# Do you run a DTG business without an online store? Was it worth it?



## MVP J (Aug 29, 2007)

Hi All,

I was wondering if any of you run a DTG business without an on-line store? For those who fit this category, was your investment in a DTG printer worth it in your opinion? I did see a previous thread with people describing their business and what kind of printer they have etc. but I'm looking for some more detailed feedback on if your business (DTG portion) is doing well without an on-line store. Any feedback is much appreciated!


----------



## martinwoods (Jul 20, 2006)

*Re: About Your Business*

We do not have an online store and I am glad we bought our machine. We actually just opened a shop in Feb. and am glad we did. Nobody knew about us in the basement.
Just go out and try to get some customers beore buying it and that will help. Show them samples of what they look like, a lot of people like the no feel on the light garments over the screen printing.

If you need anythig else let me know


----------



## MVP J (Aug 29, 2007)

Looks like most people here have an online store based on only 1 response. Wow.


----------



## joeshaul (Mar 1, 2008)

I'm slowly building an online store. We have a retail gift shop, so we push it as one of the things we can personalize. I also do personalized shirts at events. The addition to the product line was well worth it, but the lack of foot traffic in our door means we're probably going to move as well as push to online sales. It's a small town here, there's at least 70 miles before another actual town, and as my blog is aptly named, 120 miles from a walmart. You can see photos of our production area and our retail shop in my photo galleries.


----------



## sunnydayz (Jun 22, 2007)

I actually started out with an online store, using transfers. I was not happy with the quality of the transfers so after a year I invested in my machine, once I had built a decent customer base to make sure it was a good investment and I could support the machine. Once I got my dtg however I found so many different doors open for me, and now the majority of my work I print is from local business doing contract printing for small to medium size runs. I did not even intend to get into the contract printing side, and was looking at only printing for my websites when I purchased. Man was I wrong to not look that direction to begin with. There is much more contract print work, then retail internet sales right now. I still do alot of orders from my site but much more from local business that has heard of my being able to provide this service. It is amazing how fast word spreads and sends work your way when you are putting out a quality product. So I definately think you dont really need a online store to make it work, but it does help when the local work is slow, although that is not really that often. Hope this helps


----------



## BML Builder (Jul 8, 2008)

We have never had an online store. We do alot for local businesses and mostly local schools. 

Marilyn


----------



## dmfelder (Oct 25, 2008)

We do both. Selling funny t-shirts was our original online business, but then we created our business
out of necessity because we couldn't find any reliable direct-to-garment printers. Quality was inconsistent, and a lot of these garage-based companies just couldn't get it done.

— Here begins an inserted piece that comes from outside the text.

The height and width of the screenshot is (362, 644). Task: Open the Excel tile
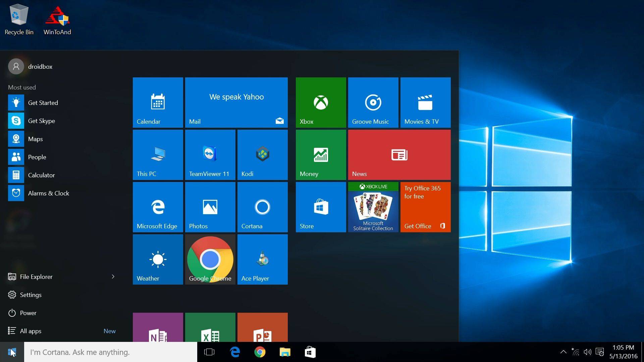click(210, 327)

By the time we realized it was a pain in the butt, we were too committed to the online business to give it up, so we purchased a printer (t-jet) and worked closely with their engineers to essentially "master" the machine. While we still have issues from time to time, we have become quite proficient and actually fulfill for a bunch of other online sites.

Bottom line, for online tshirt business, you need to do dtg printing because you cannot possibly maintain an inventory of every permutation of shirt. But you really need to reach an economical threshold (break even) before you should invest in a printer. 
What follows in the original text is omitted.